Actions by the federal Department of Labor portend an apparent shift toward a more employer-friendly wage and hour policy.
In early June, the DOL withdrew Obama-era guidance that called for an expansive definition of joint employment relationships and stated that most workers were employees (and not independent contractors). Weeks later, the DOL announced that it would reinstate its historical practice of issuing opinion letters. Such letters are an official, written opinion by the DOL’s Wage and Hour Division about how a law applies to the specific situation described by a requesting employer, employee or other inquirer. From 2010 to 2016 under the Obama administration, the DOL had replaced that practice with use of more general interpretive guidance, publishing 11 interpretations during that period. U.S. Secretary of Labor Alexander Acosta explained that the opinion letters facilitate better understanding of the Fair Labor Standards Act and other statutes and expressed the DOL’s commitment “to helping employers and employees clearly understand their labor obligations so employers can concentrate on doing what they do best: growing their businesses and creating jobs.”
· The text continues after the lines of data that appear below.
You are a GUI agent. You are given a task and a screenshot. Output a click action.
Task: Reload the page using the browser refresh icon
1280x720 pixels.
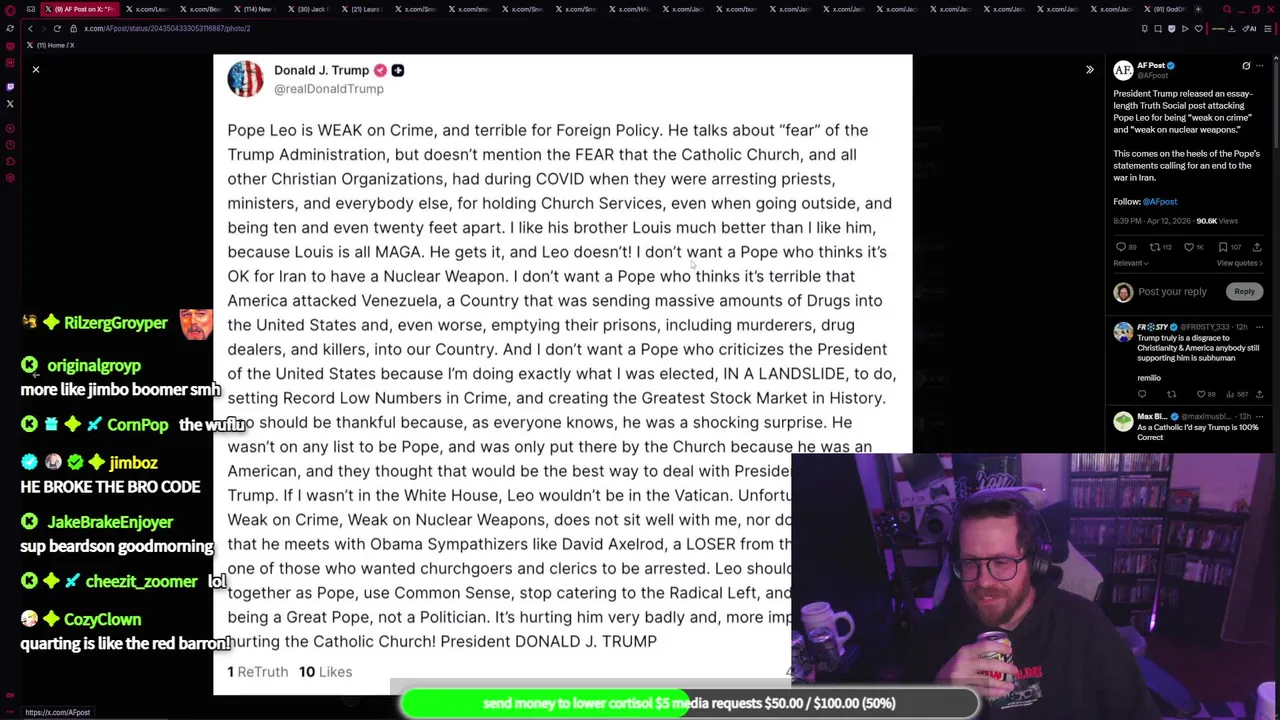click(x=57, y=28)
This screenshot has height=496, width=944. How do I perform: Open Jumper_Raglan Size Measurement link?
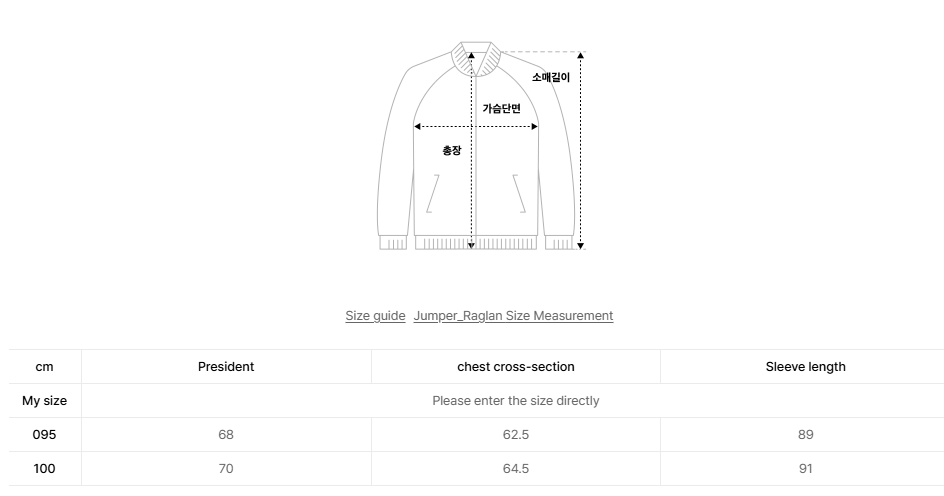pos(513,316)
Additionally, the DOL has indicated that it intends to revisit the embattled salary threshold in its enjoined overtime rule. In a brief recently filed regarding the enjoined rule (previously reported in the Winter 2017 Update), the DOL asked the court to confirm its authority to set a salary minimum without addressing the validity of the specific salary threshold—$47,476 annually—set by the rule. The DOL opted not to advocate for the minimum, indicating instead that it “intends to undertake further rulemaking to determine what the salary level should be.” Indeed, on July 26, 2017, the DOL published a Request for Information (the mechanism for seeking public comment) on the overtime rule, specifically seeking feedback on the salary level test, methodology for calculating the salary threshold, automatic updating of the salary threshold, and the interplay of the salary level and duties tests. Public comments may be submitted on or before September 25, 2017. These actions are consistent with Secretary Acosta’s prior comments that the minimum salary for exempt employees must be updated to keep pace as “life gets a lot more expensive” but that the current threshold was excessive.